Notes on UTF-8 and locales
Paul Heinlein
First published on July 19, 2004
Last updated on March 23, 2005
For some time now, the default shell environments shipped with many Linux distributions use UTF-8 (a.k.a. “Unicode”) locale information. This can be a bit confusing, especially for those accustomed to the old-style ASCII sorting order.
The starting point for documentation on the issue is the locale(1) man
page. The locale
command issued without arguments will provide a
summary of your current environment.
$ locale
LANG=en_US.UTF-8
LC_CTYPE="en_US.UTF-8"
LC_NUMERIC="en_US.UTF-8"
LC_TIME="en_US.UTF-8"
LC_COLLATE=C
LC_MONETARY="en_US.UTF-8"
LC_MESSAGES="en_US.UTF-8"
LC_PAPER="en_US.UTF-8"
LC_NAME="en_US.UTF-8"
LC_ADDRESS="en_US.UTF-8"
LC_TELEPHONE="en_US.UTF-8"
LC_MEASUREMENT="en_US.UTF-8"
LC_IDENTIFICATION="en_US.UTF-8"
LC_ALL=
For my purposes, two of these environment variables have more impact on my day-to-day work than the others. LC_CTYPE specifies “character classification and case conversion,” in other words, font information. LC_COLLATE influences sorting order.
Old-time sorting
If you’re accustomed to ASCII sorting, then the results of ls
or
sort
might initially be confusing in a modern locale. Take a look at
the difference the locale makes in these two directory listings. The
first uses the old-time raw ASCII sort order. In the second, however,
the locale “knows” that ‘C’ and ‘c’ are the same letter and that leading
dots shouldn’t influence the sorting order.
$ LC_COLLATE="C" ls -a
. .. .CCC .ccc AAA BBB aaa bbb
$ LC_COLLATE="en_US" ls -a
. .. aaa AAA bbb BBB .ccc .CCC
Since I prefer the old sorting order, the first item of business was to alter LC_COLLATE in my shell environment. It appears I could achieve my desired results by setting it to a null value, “POSIX,” or “C.” I use the latter because that’s what the Fedora init scripts use.
# in my .profile script
LC_COLLATE="C"
export LC_COLLATE
UTF-8 fonts in xterms
The full explanation of getting unicode characters to display correctly
in xterm
windows is somewhat lengthy, but a quick-start recipe is
pretty easy.
-
Download and save to disk Markus Kuhn’s UTF-8 demo text file.
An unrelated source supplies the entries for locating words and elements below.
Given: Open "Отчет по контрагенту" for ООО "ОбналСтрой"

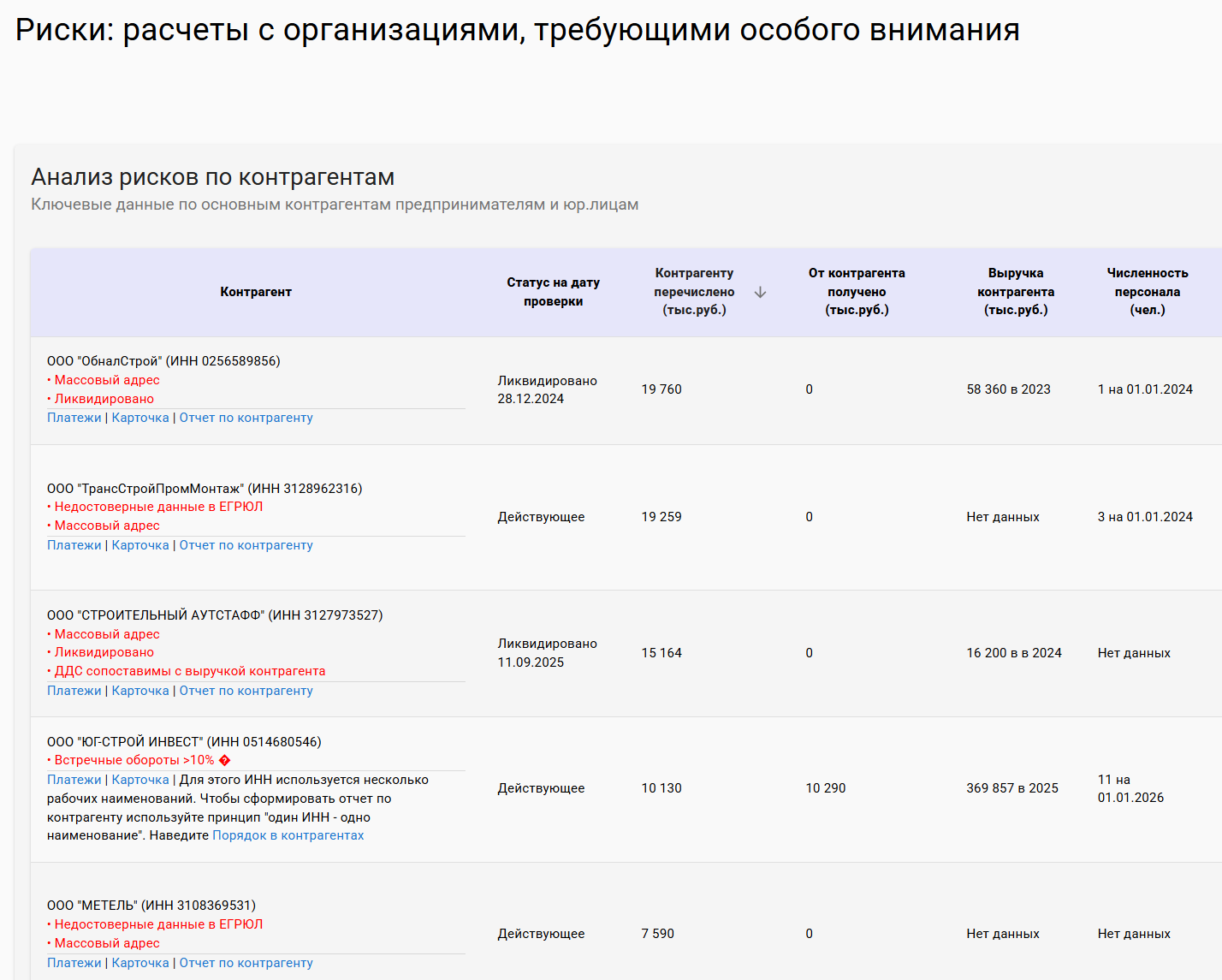Looking at the screenshot, I should tap(246, 417).
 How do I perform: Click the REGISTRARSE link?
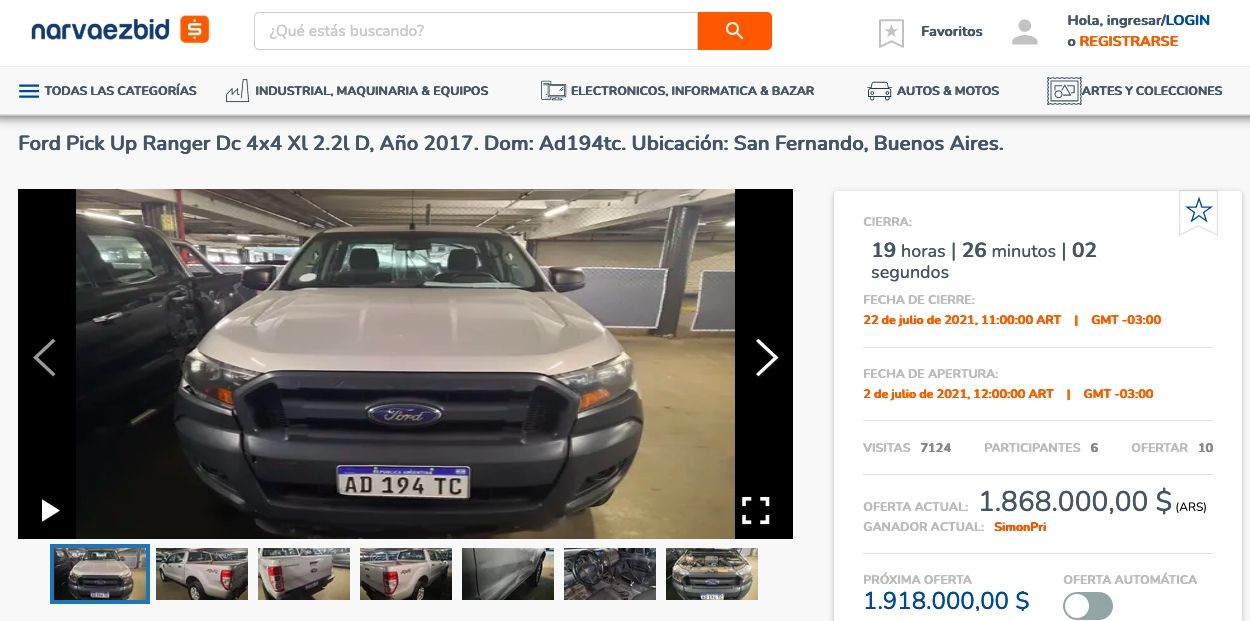(1128, 42)
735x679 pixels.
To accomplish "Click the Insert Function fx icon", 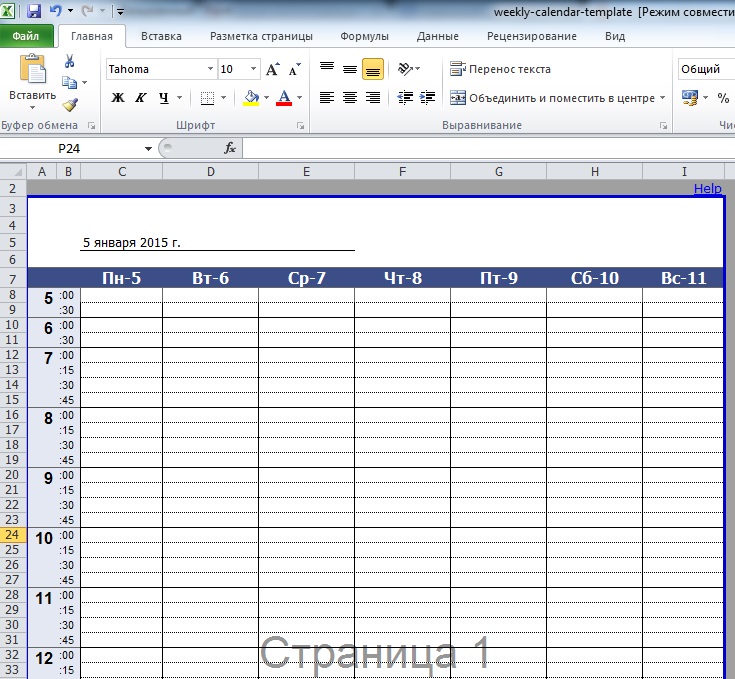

wget http://www.cl.cam.ac.uk/~mgk25/ucs/examples/UTF-8-demo.txt
-
Make sure your LC_CTYPE environment variable is set to use UTF-8 locale-specific characters.
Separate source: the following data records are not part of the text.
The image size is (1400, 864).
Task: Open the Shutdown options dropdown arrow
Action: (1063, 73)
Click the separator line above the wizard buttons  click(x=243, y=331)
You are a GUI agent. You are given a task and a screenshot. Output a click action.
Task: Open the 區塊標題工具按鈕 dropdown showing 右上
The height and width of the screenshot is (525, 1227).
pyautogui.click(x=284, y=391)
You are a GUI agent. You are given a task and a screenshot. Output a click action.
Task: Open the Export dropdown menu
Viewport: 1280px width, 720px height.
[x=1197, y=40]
LC_CTYPE="en_US.UTF-8" export LC_CTYPE
-
Invoke
xterm
using a ISO-10646-1 typeface.xterm -fn -misc-fixed-medium-r-normal--14-130-75-75-c-70-iso10646-1
-
Take a peek at the test file in a unicode-capable application like
less
.less UTF-8-demo.txt
-
Test your local
man
installation if you’d like to see larger blocks of text.# Greek's always fun LANG=el_GR.UTF-8 man man # German is widely supported LANG=de_DE.UTF-8 man man # As is Spanish LANG=es_ES.UTF-8 man man # How about something more exotic, like Hebrew or Korean? LANG=he_IL.UTF-8 man man LANG=ko_KR.UTF-8 man man
Testing UTF-8 support with GNU date
Here’s a little script that’ll print the locale-specific names of all the days and months for all the UTF-8 locales available on your system. It’ll allow you to see the locales for which you do and don’t have local font support.
#!/bin/bash
LANG=C
for loc in $(locale -a | grep utf8 | sort); do
echo "Locale: $loc"
# Aug 1, 2004 was a Sunday, Aug 7 a Saturday
for n in $(seq 1 7); do
LANG="$loc" date +"%A (%a)" -d 2004/8/${n}
done
for n in $(seq 1 12); do
LANG="$loc" date +"%B (%b)" -d 2004/${n}/1
done
echo
done
You might also try saving the script’s output to a file and then viewing that file with a web browser. On many of my systems, the browsers have better UTF-8 support than xterm and its system font.
Useful links
A great starting place for UTF-8/Linux information is Markus Kuhn’s UTF-8 and Unicode FAQ for Unix/Linux. Markus is also the author of the helpful unicode(7) and utf-8(7) man pages that are found on many Linux systems.
Other helpful pages include Using UTF-8 with Gentoo, The Unicode HOWTO at the Linux Documentation Project, and Jan Stumpel’s UTF-8 on Linux.